1970 Maserati Ghibli

Summary

  • Year of manufacture 
    1970
  • Chassis number 
    AM115S 1183
  • Lot number 
    14
  • Condition 
    Used
  • Location
  • Exterior colour 
    Other

Description

1970 Maserati Ghibli 4.7-Litre Spyder
Coachwork by Carrozzeria Ghia
Chassis no. AM115S 1183

"It differs from many cars of similar performance in that it is equally as suited to going to the opera as blasting down to Palermo on the Autostrada." – Road & Track.

A masterstroke for Maserati, elevating the Modenese marque to the front rank of the prestigious Gran Turismo market, the Ghibli coupé was followed by the even more breathtaking Ghibli spyder, which stunned the motoring press and public alike when it was unveiled at the 1968 Turin Motor Show.

A strong contender for the 'most handsome car of the 1960s' title, Maserati's Ghibli had debuted in coupé form at the Turin Motor Show in November 1966. Styled at Carrozzeria Ghia by master stylist Giorgetto Giugiaro and named after a Sahara Desert wind, the Ghibli rivalled the Ferrari 365 GTB/4 'Daytona' for straight-line performance - its top speed was close to 275km/h - while beating it for price and, arguably, looks. More than 4.5m long and 1.8m wide, the Ghibli occupied an inordinate amount of space for a mere two-seater, but perhaps the most startling aspect of its appearance was the height, or rather the lack of it. Dry-sump lubrication enabled the engine to be mounted deep in the chassis, permitting a low bonnet line, while limited suspension travel ensured that the tyres did not foul the wheelarches.

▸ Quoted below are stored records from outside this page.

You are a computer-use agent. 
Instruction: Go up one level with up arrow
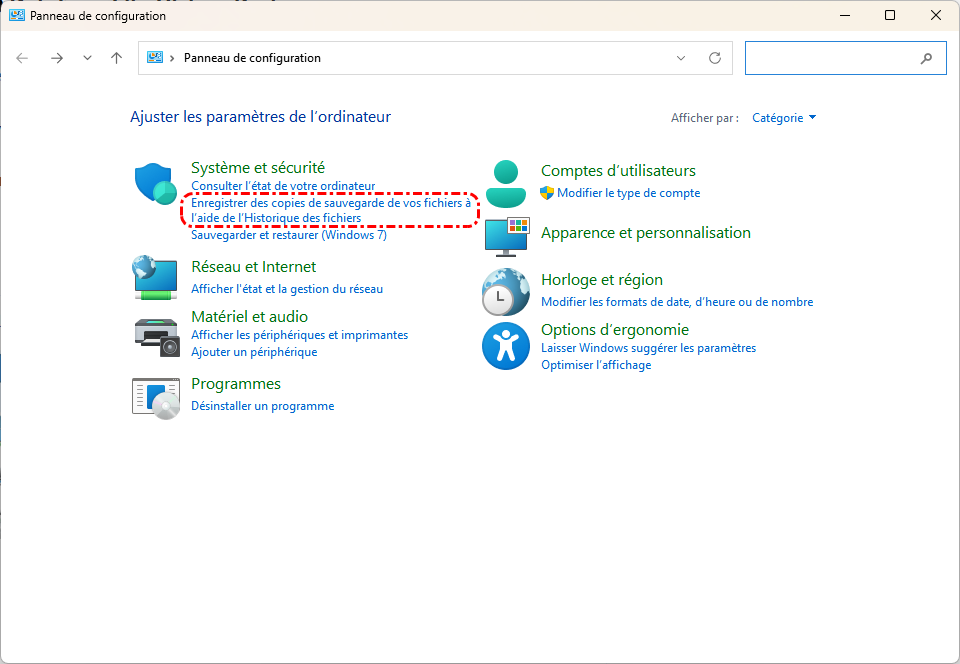[x=116, y=58]
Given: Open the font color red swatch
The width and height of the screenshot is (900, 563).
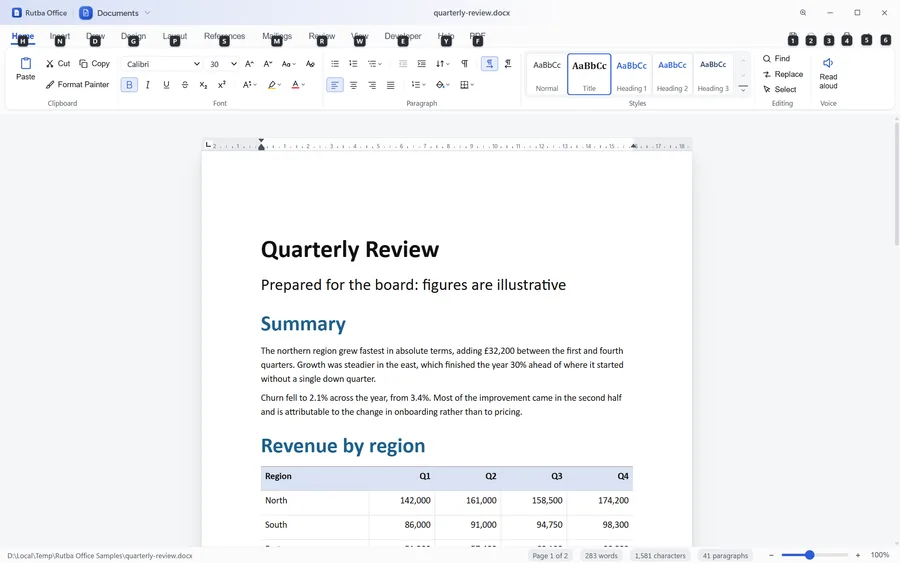Looking at the screenshot, I should coord(296,85).
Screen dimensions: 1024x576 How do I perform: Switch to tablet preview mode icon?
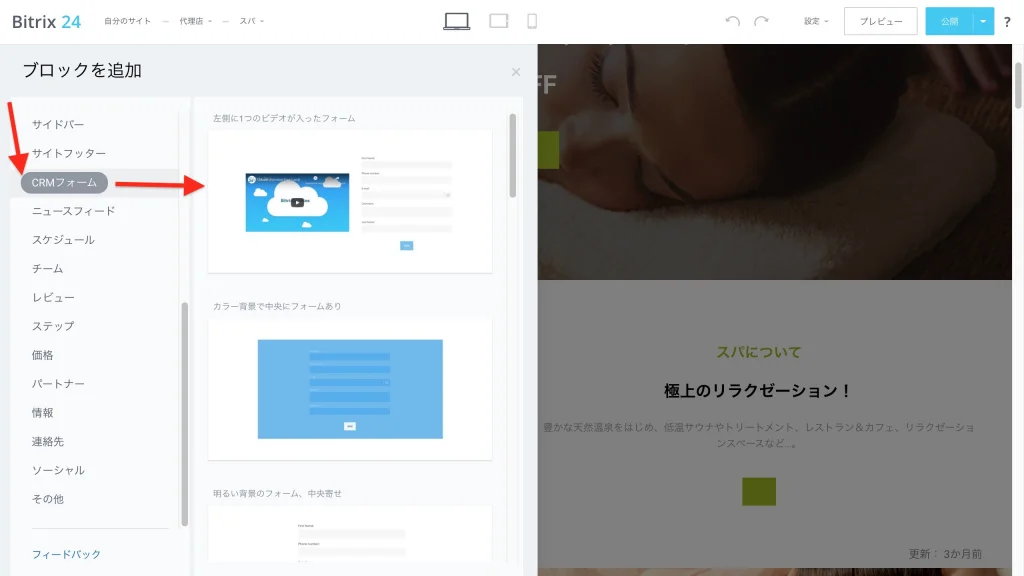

The roofline fell away from the top of the steeply raked windscreen to the chopped-off tail, Giugario thus achieving a cabin lower than that of almost all the Ghibli's contemporaries, albeit one with restricted headroom for rear passengers.

Like the contemporary Mexico 2+2, the Ghibli used a shortened version of the Quattroporte saloon's tubular steel chassis in its live rear axle form. Perhaps surprisingly, the Ghibli set-up used leaf springs and a single locating arm in preference to the more complex suspension arrangements favoured by its rivals. The power unit was Maserati's venerable 4.7 litre, four-cam, 90-degree V8, an engine to derived from that of the 450S sports racer and first seen in road-going guise in the 5000GT. The performance was stunning, with 160km/h attainable in under 16 seconds. This neck-snapping acceleration resulted from the V8's enormous torque, which, combined with the Ghibli's near-perfect weight distribution and low centre of gravity, made it one of the most flexible and easy-to-drive GTs of its era.

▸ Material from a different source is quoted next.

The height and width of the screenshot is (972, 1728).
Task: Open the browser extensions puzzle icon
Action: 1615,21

Even more sensational than the coupé was the handsome Ghibli Spyder, launched in 1969 and the direct rival of Ferrari's 'Daytona' Spyder. Giugiaro's styling for an open Ghibli was arguably even more successful than the original closed coupé and is rightly regarded as an all-time classic of sports car design. Well designed and easy to operate, the soft-top folded down beneath a lift-up panel when not required, thus preserving the Spyder's clean lines. Ghibli production ceased in 1973 after approximately 1,149 coupé and 125 spyder models had been built. The Ghibli had been enthusiastically received in the USA and most were supplied there, while only a few went to Europe. One of the most stunning sports cars ever made, the Ghibli was a worthy rival for the Ferrari 'Daytona' and represents exceptional value for money today, just as it did 40 years ago.

This Ghibli Spyder, chassis number '1183', left the factory on 7th July 1970 and was delivered new to the USA. The car's original colour scheme was Bianco Polo Park with Nero leather interior trim, and it left the factory equipped with the desirable ZF five-speed manual gearbox. Documents on file show that the Ghibli was registered in the Netherlands 22nd August 1996 and that it was imported into France by the official Maserati importer, Charles Pozzi, in June 2000. The Ghibli was sold to the current vendor on 27th April 2001 (bill of sale on file).

Offered from long-term private ownership of 20 years, the car has recently been mechanically re-commissioned with fresh fluids, new brake pads, engine tuning, etc. following a period of static display. A further shakedown is advised before enjoying this beautiful Ghibli Spyder's breathtaking performance to the full.